Whether to terminate the pipeline with a success after this node.
on_failure (str) –

The name of the node to execute if any of the branches fail.

runnable.Map ¶

A node that iterates over a list of items and executes a pipeline for each item. Please refer to concepts for more information.

Attributes:

branch (Pipeline) –

The pipeline to execute for each item.
iterate_on (str) –

The name of the parameter to iterate over. The parameter should be defined either by previous steps or statically at the start of execution.
iterate_as (str) –

The name of the iterable to be passed to functions.
reducer (Callable) –

The function to reduce the results of the branches.
overrides (Dict[str, Any]) –

Any overrides to the command.

runnable.Success ¶

A node that represents a successful execution of the pipeline.

Most often, there is no need to use this node as nodes can be instructed to terminate_with_success and pipeline with add_terminal_nodes=True.

Attributes:

name (str) –

The name of the node.

runnable.Fail ¶

A node that represents a failed execution of the pipeline.

Most often, there is no need to use this node as nodes can be instructed to terminate_with_failure and pipeline with add_terminal_nodes=True.

Attributes:

name (str) –

The name of the node.

runnable.Pipeline ¶

A Pipeline is a sequence of Steps.

Attributes:

steps (List[Stub | PythonTask | NotebookTask | ShellTask | Parallel | Map]]) –

A list of Steps that make up the Pipeline.

The order of steps is important as it determines the order of execution. Any on failure behavior should the first step in on_failure pipelines.
on_failure (List[List[Pipeline]) –
A list of Pipelines to execute in case of failure.

For example, for the below pipeline: step1 >> step2 and step1 to reach step3 in case of failure.
```
failure_pipeline = Pipeline(steps=[step1, step3])

pipeline = Pipeline(steps=[step1, step2, on_failure=[failure_pipeline])
```
name (str) –

The name of the Pipeline. Defaults to "".
description (str) –

A description of the Pipeline. Defaults to "".

The pipeline implicitly add success and fail nodes.

execute ¶

execute(configuration_file: str = '', run_id: str = '', tag: str = '', parameters_file: str = '', log_level: str = defaults.LOG_LEVEL)

Execute the Pipeline.

Execution of pipeline could either be:

Traverse and execute all the steps of the pipeline, eg. local execution.

Or create the representation of the pipeline for other executors.
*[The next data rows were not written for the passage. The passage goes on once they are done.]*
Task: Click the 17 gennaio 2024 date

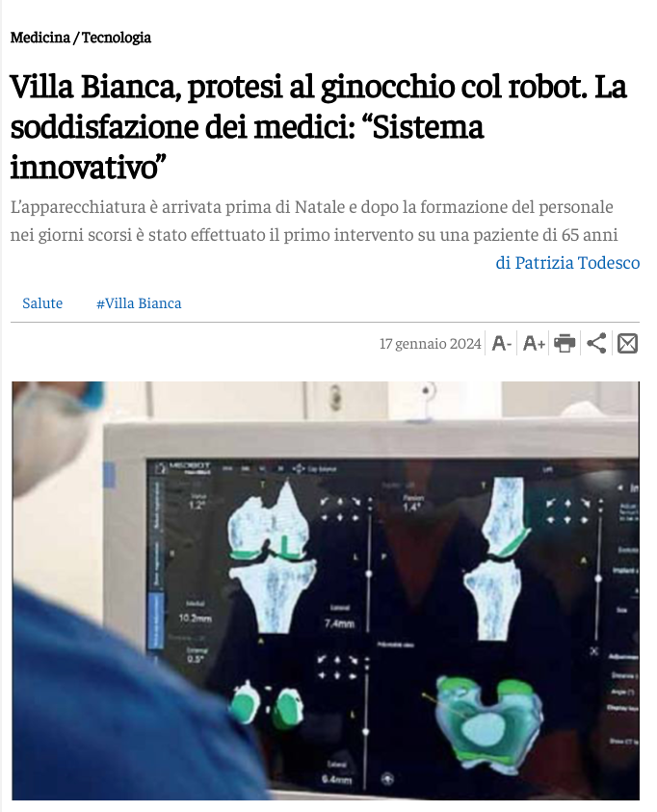Action: [x=431, y=343]
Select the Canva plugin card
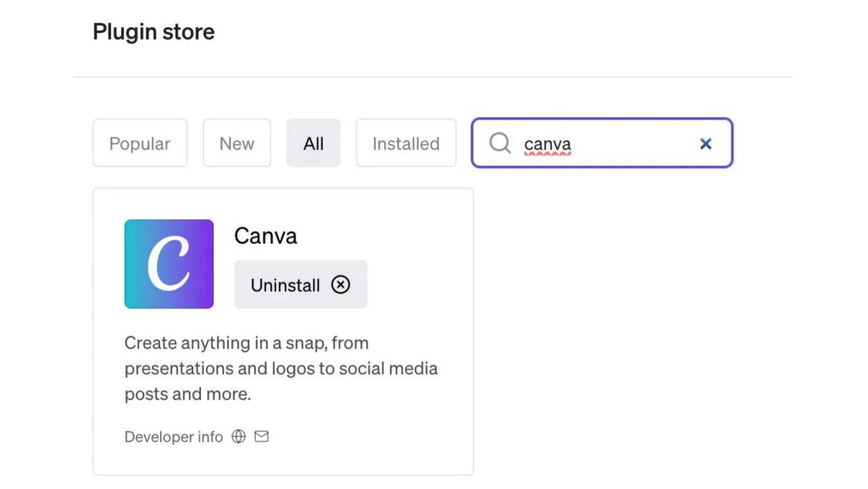868x489 pixels. pos(283,331)
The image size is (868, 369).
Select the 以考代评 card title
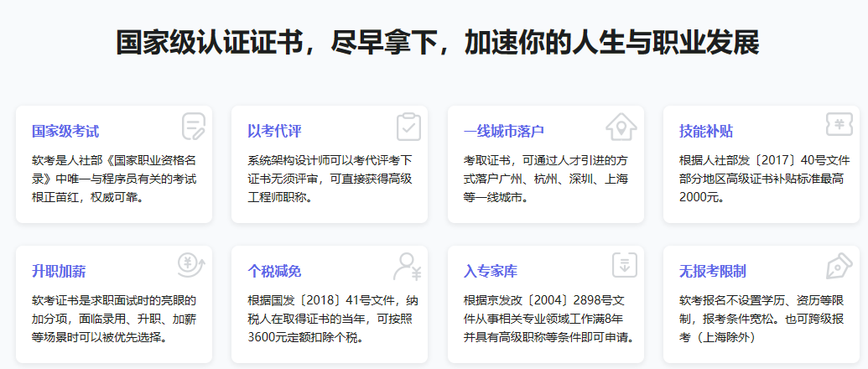[x=274, y=132]
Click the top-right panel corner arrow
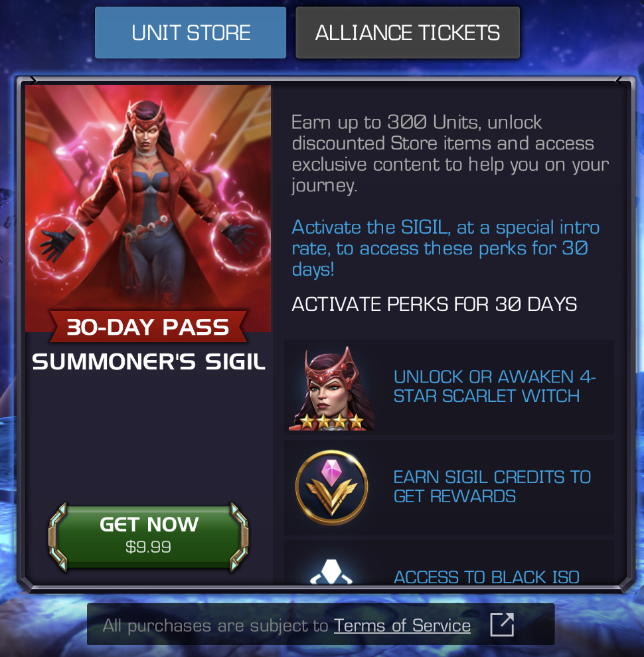 pyautogui.click(x=619, y=80)
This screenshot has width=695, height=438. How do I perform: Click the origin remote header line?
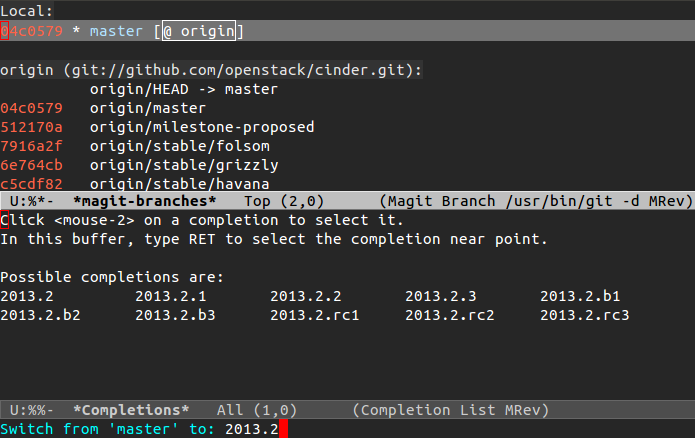(x=211, y=70)
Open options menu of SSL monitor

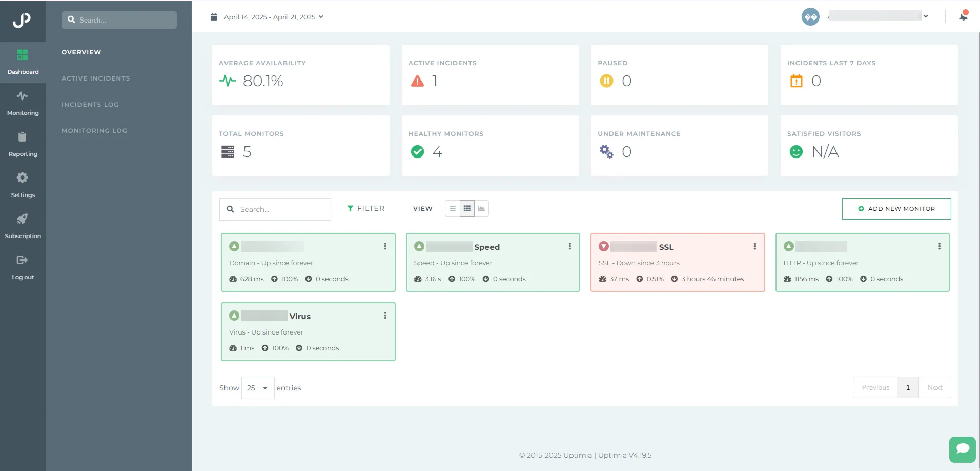pyautogui.click(x=754, y=247)
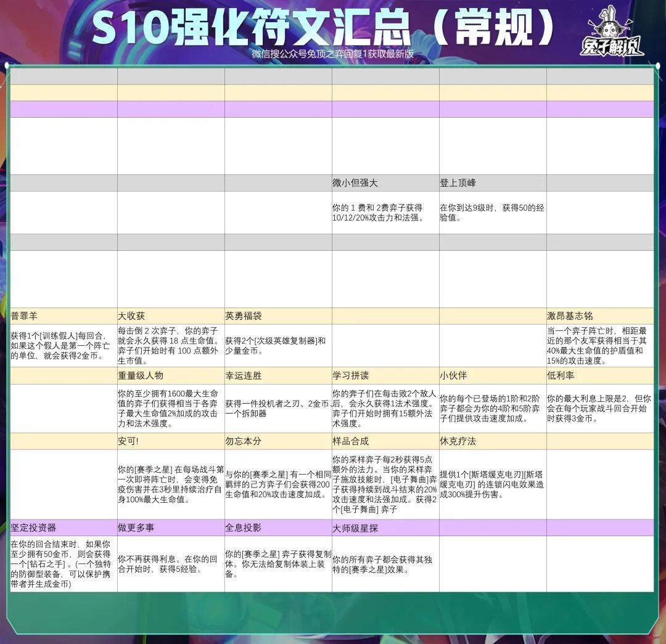Click the 安可! augment cell
The height and width of the screenshot is (644, 666).
pos(171,441)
Please refer to concepts for more information.

Parameters:

configuration_file (str, default: '' ) –

The path to the configuration file. Defaults to "". The configuration file can be overridden by the environment variable RUNNABLE_CONFIGURATION_FILE.
run_id (str, default: '' ) –

The ID of the run. Defaults to "".
tag (str, default: '' ) –

The tag of the run. Defaults to "". Use to group multiple runs.
parameters_file (str, default: '' ) –

The path to the parameters file. Defaults to "".
log_level (str, default: LOG_LEVEL ) –

The log level. Defaults to defaults.LOG_LEVEL.

model_post_init ¶

model_post_init(__context: Any) -> None

The sequence of steps can either be

[step1, step2,..., stepN, [step11, step12,..., step1N], [step21, step22,...,]] indicates: - step1 > step2 > ... > stepN - We expect terminate with success or fail to be explicitly stated on a step. - If it is stated, the step cannot have a next step defined apart from "success" and "fail".
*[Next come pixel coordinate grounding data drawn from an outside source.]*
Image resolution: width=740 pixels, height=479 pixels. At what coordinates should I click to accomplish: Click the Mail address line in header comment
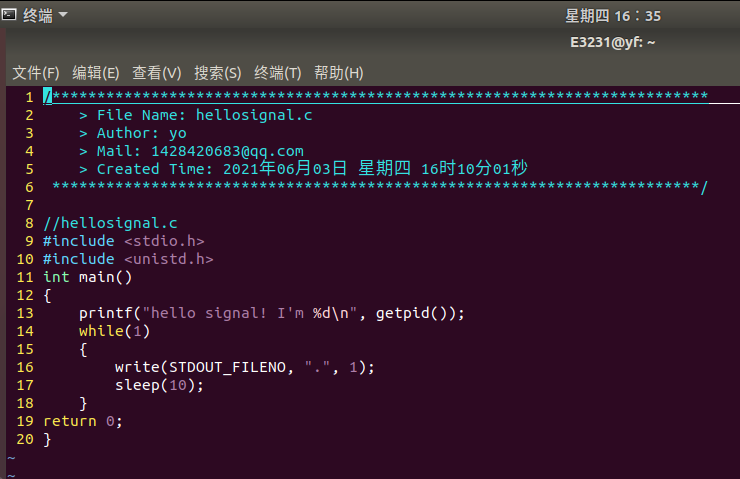(x=191, y=151)
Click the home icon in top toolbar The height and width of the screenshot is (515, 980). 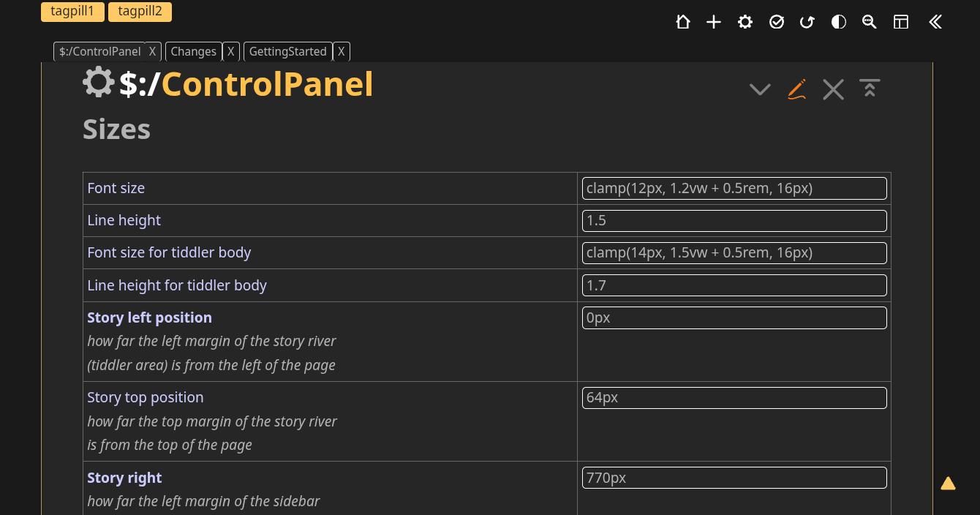[683, 22]
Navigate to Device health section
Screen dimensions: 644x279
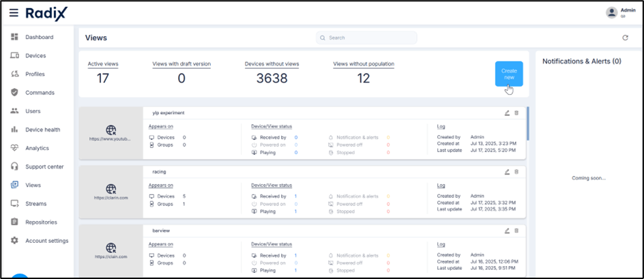[x=42, y=130]
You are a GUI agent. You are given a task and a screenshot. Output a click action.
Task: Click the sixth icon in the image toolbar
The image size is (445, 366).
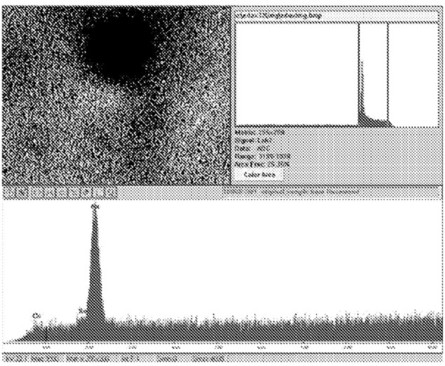[74, 192]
The inner list of steps is only to accommodate on-failure behaviors.
    - For sake of simplicity, lets assume that it has the same behavior as the happy pipeline.
    - A task which was already seen should not be part of this.
    - There should be at least one step which terminates with success

Any definition of pipeline should have one node that terminates with success.